Records for finding described items:
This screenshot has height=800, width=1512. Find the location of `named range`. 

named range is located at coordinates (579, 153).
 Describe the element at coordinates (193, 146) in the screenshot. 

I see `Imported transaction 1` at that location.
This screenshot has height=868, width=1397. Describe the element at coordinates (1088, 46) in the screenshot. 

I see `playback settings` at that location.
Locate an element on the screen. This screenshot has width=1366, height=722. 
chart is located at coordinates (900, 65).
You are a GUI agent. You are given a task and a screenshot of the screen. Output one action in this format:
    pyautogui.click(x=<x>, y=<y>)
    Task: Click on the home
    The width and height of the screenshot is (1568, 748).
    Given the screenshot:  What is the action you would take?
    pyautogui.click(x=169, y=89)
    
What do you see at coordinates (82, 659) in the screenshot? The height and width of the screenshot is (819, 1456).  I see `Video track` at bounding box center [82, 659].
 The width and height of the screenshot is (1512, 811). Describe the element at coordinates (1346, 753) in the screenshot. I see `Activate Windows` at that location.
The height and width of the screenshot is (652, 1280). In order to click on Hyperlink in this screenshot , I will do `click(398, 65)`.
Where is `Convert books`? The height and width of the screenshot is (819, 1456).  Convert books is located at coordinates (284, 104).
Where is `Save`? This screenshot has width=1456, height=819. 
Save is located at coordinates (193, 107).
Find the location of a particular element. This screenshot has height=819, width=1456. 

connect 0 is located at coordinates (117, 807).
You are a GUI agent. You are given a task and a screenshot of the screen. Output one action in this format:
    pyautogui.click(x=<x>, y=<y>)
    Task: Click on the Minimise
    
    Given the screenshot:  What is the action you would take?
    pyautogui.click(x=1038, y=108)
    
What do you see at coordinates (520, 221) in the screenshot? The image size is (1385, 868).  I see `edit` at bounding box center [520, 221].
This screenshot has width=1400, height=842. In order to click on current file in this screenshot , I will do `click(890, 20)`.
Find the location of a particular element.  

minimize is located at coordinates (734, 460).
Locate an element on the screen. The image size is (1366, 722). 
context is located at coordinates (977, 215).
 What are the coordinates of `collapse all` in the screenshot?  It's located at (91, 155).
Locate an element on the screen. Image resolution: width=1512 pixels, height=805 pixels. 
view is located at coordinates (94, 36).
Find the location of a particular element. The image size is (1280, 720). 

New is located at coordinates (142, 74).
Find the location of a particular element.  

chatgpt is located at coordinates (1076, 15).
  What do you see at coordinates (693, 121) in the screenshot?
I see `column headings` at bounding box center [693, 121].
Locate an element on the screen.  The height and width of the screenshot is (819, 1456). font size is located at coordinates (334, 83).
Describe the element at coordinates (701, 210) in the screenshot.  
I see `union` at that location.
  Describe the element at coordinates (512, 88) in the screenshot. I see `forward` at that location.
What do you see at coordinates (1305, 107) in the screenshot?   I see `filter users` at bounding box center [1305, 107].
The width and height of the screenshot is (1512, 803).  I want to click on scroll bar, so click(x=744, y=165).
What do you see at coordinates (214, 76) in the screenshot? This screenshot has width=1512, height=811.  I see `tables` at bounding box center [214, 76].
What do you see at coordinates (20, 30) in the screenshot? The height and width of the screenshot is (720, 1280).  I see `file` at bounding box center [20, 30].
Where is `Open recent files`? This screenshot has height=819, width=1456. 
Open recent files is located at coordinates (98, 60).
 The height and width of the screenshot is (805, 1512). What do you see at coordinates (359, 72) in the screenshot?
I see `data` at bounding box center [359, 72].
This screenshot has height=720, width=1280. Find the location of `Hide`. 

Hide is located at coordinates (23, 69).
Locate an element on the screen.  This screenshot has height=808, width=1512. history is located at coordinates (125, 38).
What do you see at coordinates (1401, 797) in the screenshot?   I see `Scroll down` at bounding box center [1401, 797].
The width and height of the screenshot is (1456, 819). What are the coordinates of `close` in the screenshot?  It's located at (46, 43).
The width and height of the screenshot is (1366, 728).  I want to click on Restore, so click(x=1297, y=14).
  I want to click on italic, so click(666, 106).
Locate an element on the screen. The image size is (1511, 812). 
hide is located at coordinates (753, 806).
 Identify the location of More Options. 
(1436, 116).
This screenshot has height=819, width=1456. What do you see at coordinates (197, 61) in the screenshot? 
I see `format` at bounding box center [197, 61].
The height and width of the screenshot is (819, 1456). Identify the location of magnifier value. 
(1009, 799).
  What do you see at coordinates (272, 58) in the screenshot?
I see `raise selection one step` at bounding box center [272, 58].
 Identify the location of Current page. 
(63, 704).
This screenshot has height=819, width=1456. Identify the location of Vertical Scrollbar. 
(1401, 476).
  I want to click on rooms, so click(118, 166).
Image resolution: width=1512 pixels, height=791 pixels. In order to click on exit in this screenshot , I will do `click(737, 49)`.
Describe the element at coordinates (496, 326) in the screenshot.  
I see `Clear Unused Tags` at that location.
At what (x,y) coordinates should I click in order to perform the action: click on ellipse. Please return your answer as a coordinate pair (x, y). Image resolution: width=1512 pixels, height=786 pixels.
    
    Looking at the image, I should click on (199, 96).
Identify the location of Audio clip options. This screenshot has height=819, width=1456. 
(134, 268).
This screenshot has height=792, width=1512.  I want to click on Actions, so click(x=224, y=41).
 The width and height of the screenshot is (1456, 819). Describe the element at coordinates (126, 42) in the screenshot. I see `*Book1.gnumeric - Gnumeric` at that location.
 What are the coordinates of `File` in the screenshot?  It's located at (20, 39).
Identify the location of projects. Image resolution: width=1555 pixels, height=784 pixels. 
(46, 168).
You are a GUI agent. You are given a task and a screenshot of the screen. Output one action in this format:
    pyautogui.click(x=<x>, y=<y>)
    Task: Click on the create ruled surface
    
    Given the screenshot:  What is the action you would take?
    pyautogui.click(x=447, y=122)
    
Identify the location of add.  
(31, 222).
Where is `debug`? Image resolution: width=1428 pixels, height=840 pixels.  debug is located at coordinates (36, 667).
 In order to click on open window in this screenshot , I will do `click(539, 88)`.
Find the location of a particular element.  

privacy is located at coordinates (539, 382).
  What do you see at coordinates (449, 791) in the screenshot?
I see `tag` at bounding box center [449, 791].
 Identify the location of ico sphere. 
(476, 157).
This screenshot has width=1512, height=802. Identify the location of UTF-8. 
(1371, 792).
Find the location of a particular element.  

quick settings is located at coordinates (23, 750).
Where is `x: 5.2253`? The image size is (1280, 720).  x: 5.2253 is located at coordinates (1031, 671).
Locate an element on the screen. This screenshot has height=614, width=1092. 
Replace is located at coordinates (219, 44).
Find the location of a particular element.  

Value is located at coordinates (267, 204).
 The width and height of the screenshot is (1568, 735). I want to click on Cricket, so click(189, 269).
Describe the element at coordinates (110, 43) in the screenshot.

§ **PROBLEM DESCRIPTION**: Update the material by replacing "Find the location of" with "Give the position of" everywhere it appears, leaving everything else unchanged.

§ **FINAL RESULT**:
This screenshot has height=800, width=1512. Give the position of `named range`. 

named range is located at coordinates (579, 153).
 Describe the element at coordinates (193, 146) in the screenshot. 

I see `Imported transaction 1` at that location.
This screenshot has height=868, width=1397. Describe the element at coordinates (1088, 46) in the screenshot. 

I see `playback settings` at that location.
Locate an element on the screen. This screenshot has width=1366, height=722. 
chart is located at coordinates (900, 65).
You are a GUI agent. You are given a task and a screenshot of the screen. Output one action in this format:
    pyautogui.click(x=<x>, y=<y>)
    Task: Click on the home
    The width and height of the screenshot is (1568, 748).
    Given the screenshot:  What is the action you would take?
    pyautogui.click(x=169, y=89)
    
What do you see at coordinates (82, 659) in the screenshot? The height and width of the screenshot is (819, 1456).  I see `Video track` at bounding box center [82, 659].
 The width and height of the screenshot is (1512, 811). Describe the element at coordinates (1346, 753) in the screenshot. I see `Activate Windows` at that location.
The height and width of the screenshot is (652, 1280). In order to click on Hyperlink in this screenshot , I will do `click(398, 65)`.
Where is `Convert books`? The height and width of the screenshot is (819, 1456).  Convert books is located at coordinates (284, 104).
Where is `Save`? This screenshot has width=1456, height=819. 
Save is located at coordinates (193, 107).
Give the position of a particular element. This screenshot has height=819, width=1456. 

connect 0 is located at coordinates (117, 807).
You are a GUI agent. You are given a task and a screenshot of the screen. Output one action in this format:
    pyautogui.click(x=<x>, y=<y>)
    Task: Click on the Minimise
    
    Given the screenshot:  What is the action you would take?
    pyautogui.click(x=1038, y=108)
    
What do you see at coordinates (520, 221) in the screenshot? The image size is (1385, 868).  I see `edit` at bounding box center [520, 221].
This screenshot has width=1400, height=842. In order to click on current file in this screenshot , I will do `click(890, 20)`.
Give the position of a particular element.  

minimize is located at coordinates (734, 460).
Locate an element on the screen. The image size is (1366, 722). 
context is located at coordinates (977, 215).
 What are the coordinates of `collapse all` in the screenshot?  It's located at (91, 155).
Locate an element on the screen. Image resolution: width=1512 pixels, height=805 pixels. 
view is located at coordinates (94, 36).
Give the position of a particular element. The image size is (1280, 720). 

New is located at coordinates (142, 74).
Give the position of a particular element.  

chatgpt is located at coordinates (1076, 15).
  What do you see at coordinates (693, 121) in the screenshot?
I see `column headings` at bounding box center [693, 121].
Locate an element on the screen.  The height and width of the screenshot is (819, 1456). font size is located at coordinates (334, 83).
Describe the element at coordinates (701, 210) in the screenshot.  
I see `union` at that location.
  Describe the element at coordinates (512, 88) in the screenshot. I see `forward` at that location.
What do you see at coordinates (1305, 107) in the screenshot?   I see `filter users` at bounding box center [1305, 107].
The width and height of the screenshot is (1512, 803).  I want to click on scroll bar, so click(x=744, y=165).
What do you see at coordinates (214, 76) in the screenshot? This screenshot has width=1512, height=811.  I see `tables` at bounding box center [214, 76].
What do you see at coordinates (20, 30) in the screenshot? The height and width of the screenshot is (720, 1280).  I see `file` at bounding box center [20, 30].
Where is `Open recent files`? This screenshot has height=819, width=1456. 
Open recent files is located at coordinates (98, 60).
 The height and width of the screenshot is (805, 1512). What do you see at coordinates (359, 72) in the screenshot?
I see `data` at bounding box center [359, 72].
This screenshot has height=720, width=1280. Give the position of `Hide`. 

Hide is located at coordinates (23, 69).
Locate an element on the screen.  This screenshot has height=808, width=1512. history is located at coordinates (125, 38).
What do you see at coordinates (1401, 797) in the screenshot?   I see `Scroll down` at bounding box center [1401, 797].
The width and height of the screenshot is (1456, 819). What are the coordinates of `close` in the screenshot?  It's located at (46, 43).
The width and height of the screenshot is (1366, 728).  I want to click on Restore, so click(x=1297, y=14).
  I want to click on italic, so click(666, 106).
Locate an element on the screen. The image size is (1511, 812). 
hide is located at coordinates (753, 806).
 Identify the location of More Options. 
(1436, 116).
This screenshot has height=819, width=1456. What do you see at coordinates (197, 61) in the screenshot? 
I see `format` at bounding box center [197, 61].
The height and width of the screenshot is (819, 1456). Identify the location of magnifier value. 
(1009, 799).
  What do you see at coordinates (272, 58) in the screenshot?
I see `raise selection one step` at bounding box center [272, 58].
 Identify the location of Current page. 
(63, 704).
This screenshot has height=819, width=1456. Identify the location of Vertical Scrollbar. 
(1401, 476).
  I want to click on rooms, so click(118, 166).
Image resolution: width=1512 pixels, height=791 pixels. In order to click on exit in this screenshot , I will do `click(737, 49)`.
Describe the element at coordinates (496, 326) in the screenshot.  
I see `Clear Unused Tags` at that location.
At what (x,y) coordinates should I click in order to perform the action: click on ellipse. Please return your answer as a coordinate pair (x, y). Image resolution: width=1512 pixels, height=786 pixels.
    
    Looking at the image, I should click on (199, 96).
Identify the location of Audio clip options. This screenshot has height=819, width=1456. 
(134, 268).
This screenshot has height=792, width=1512.  I want to click on Actions, so click(x=224, y=41).
 The width and height of the screenshot is (1456, 819). Describe the element at coordinates (126, 42) in the screenshot. I see `*Book1.gnumeric - Gnumeric` at that location.
 What are the coordinates of `File` in the screenshot?  It's located at (20, 39).
Identify the location of projects. Image resolution: width=1555 pixels, height=784 pixels. 
(46, 168).
You are a GUI agent. You are given a task and a screenshot of the screen. Output one action in this format:
    pyautogui.click(x=<x>, y=<y>)
    Task: Click on the create ruled surface
    
    Given the screenshot:  What is the action you would take?
    pyautogui.click(x=447, y=122)
    
Identify the location of add.  
(31, 222).
Where is `debug`? Image resolution: width=1428 pixels, height=840 pixels.  debug is located at coordinates (36, 667).
 In order to click on open window in this screenshot , I will do `click(539, 88)`.
Give the position of a particular element.  

privacy is located at coordinates (539, 382).
  What do you see at coordinates (449, 791) in the screenshot?
I see `tag` at bounding box center [449, 791].
 Identify the location of ico sphere. 
(476, 157).
This screenshot has width=1512, height=802. Identify the location of UTF-8. 
(1371, 792).
Give the position of a particular element.  

quick settings is located at coordinates (23, 750).
Where is `x: 5.2253`? The image size is (1280, 720).  x: 5.2253 is located at coordinates (1031, 671).
Locate an element on the screen. This screenshot has height=614, width=1092. 
Replace is located at coordinates (219, 44).
Give the position of a particular element.  

Value is located at coordinates (267, 204).
 The width and height of the screenshot is (1568, 735). I want to click on Cricket, so click(189, 269).
Describe the element at coordinates (110, 43) in the screenshot.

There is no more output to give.